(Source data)
==============================

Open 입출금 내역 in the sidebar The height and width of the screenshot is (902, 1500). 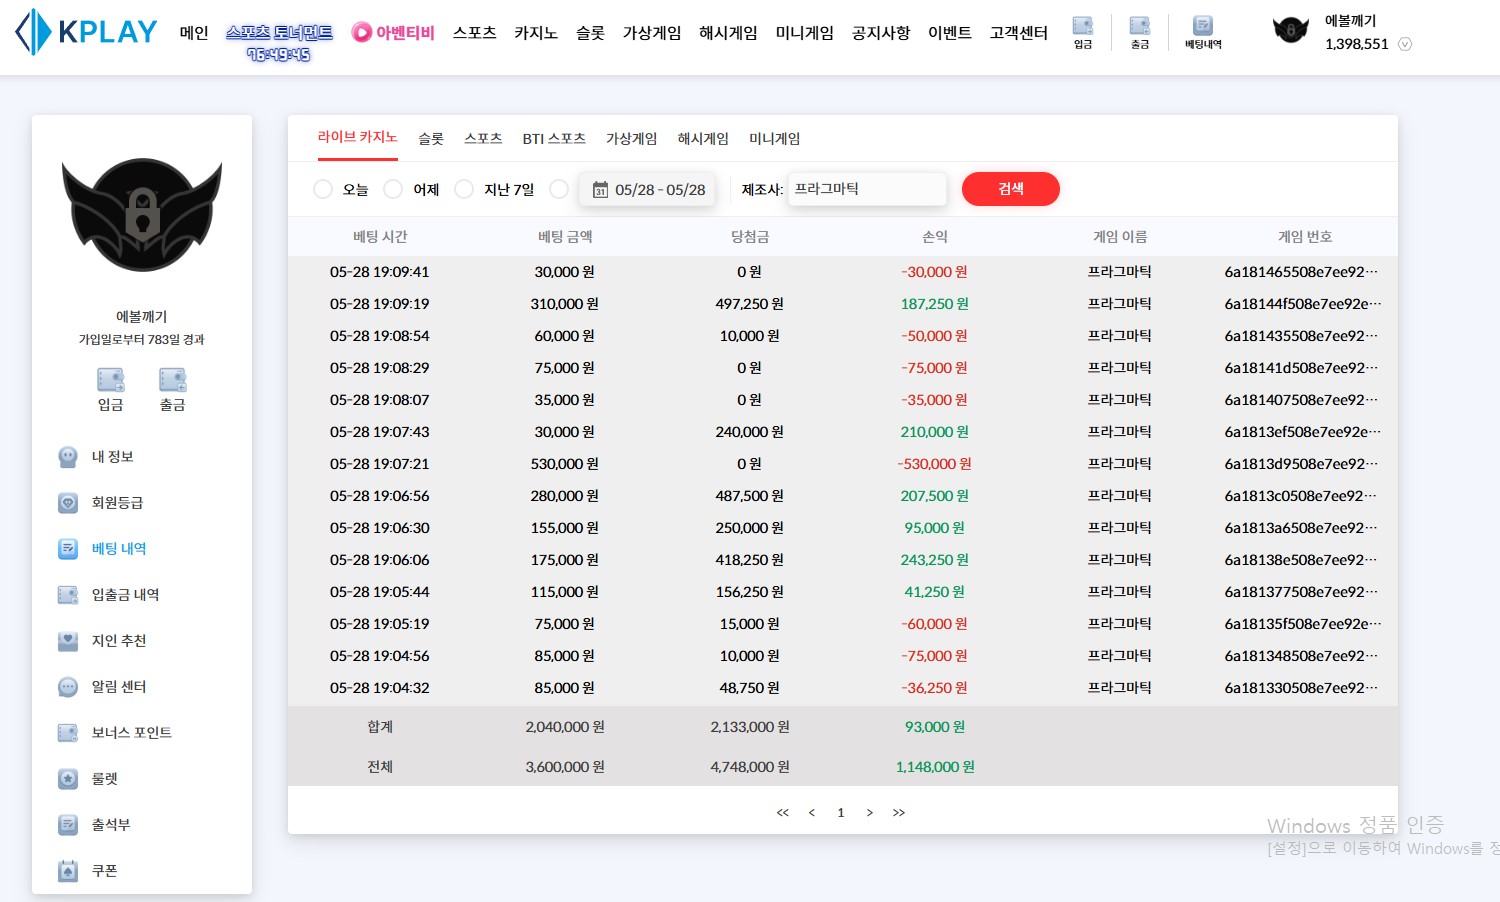[125, 595]
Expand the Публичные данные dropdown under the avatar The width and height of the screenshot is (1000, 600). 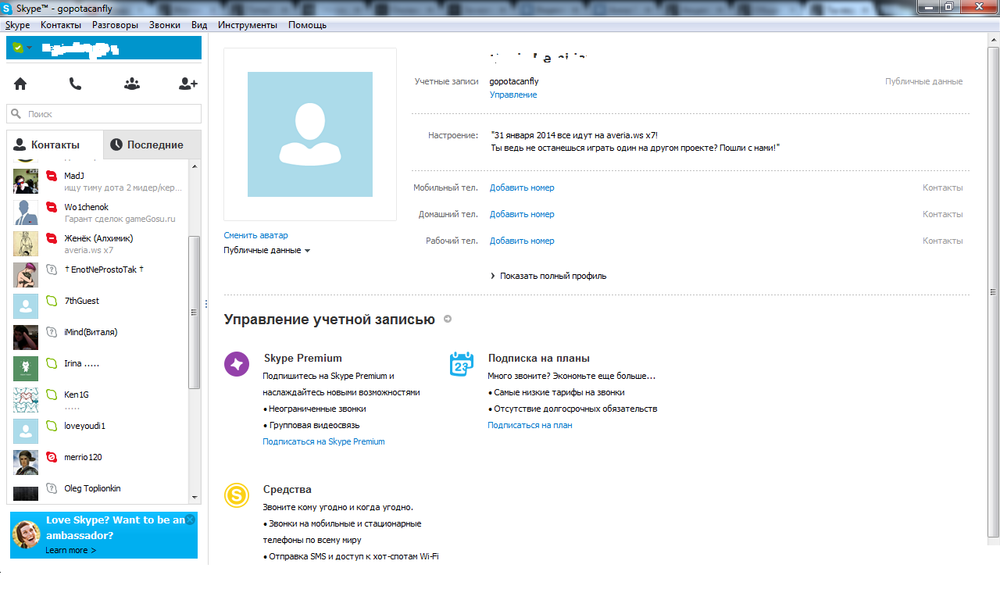click(267, 250)
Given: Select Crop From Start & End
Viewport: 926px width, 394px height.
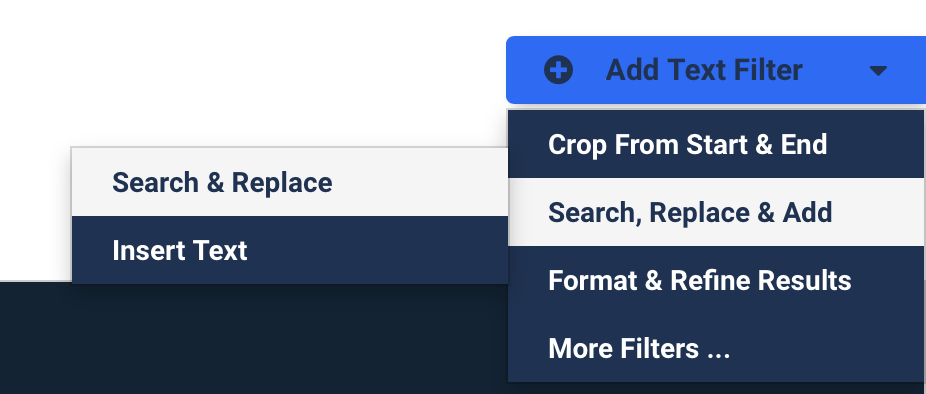Looking at the screenshot, I should coord(716,144).
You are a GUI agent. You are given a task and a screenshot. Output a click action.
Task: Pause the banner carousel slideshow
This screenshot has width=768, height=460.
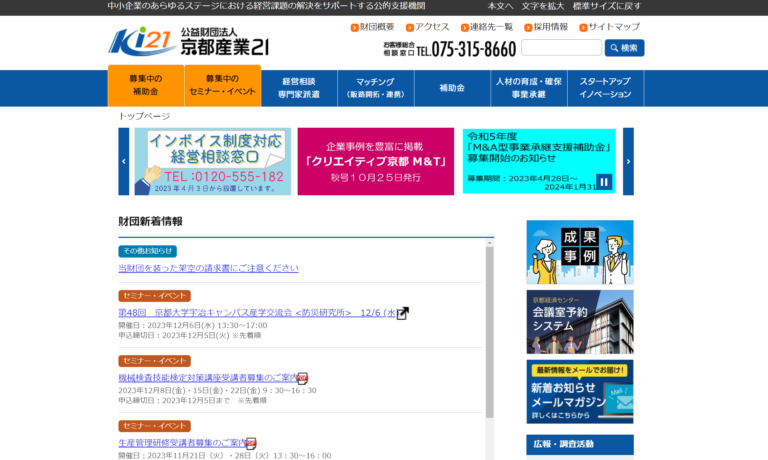click(x=603, y=182)
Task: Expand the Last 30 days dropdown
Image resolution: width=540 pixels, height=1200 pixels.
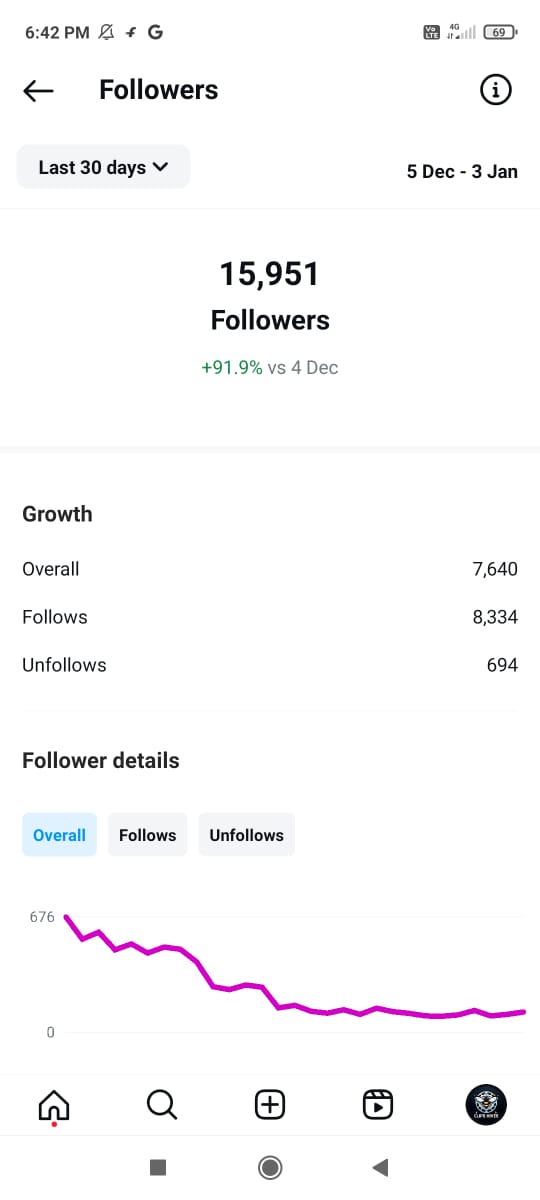Action: click(x=103, y=167)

==============================

I need the lines from the one containing "Given: Select Crop From Start & End" through the end of the records retyped exactly, with the pictures left out.

ANSWER >>
Given: Select Crop From Start & End
Viewport: 926px width, 394px height.
Looking at the screenshot, I should coord(716,144).
You are a GUI agent. You are given a task and a screenshot. Output a click action.
Task: Pause the banner carousel slideshow
This screenshot has width=768, height=460.
click(x=603, y=182)
Task: Expand the Last 30 days dropdown
Image resolution: width=540 pixels, height=1200 pixels.
Action: click(x=103, y=167)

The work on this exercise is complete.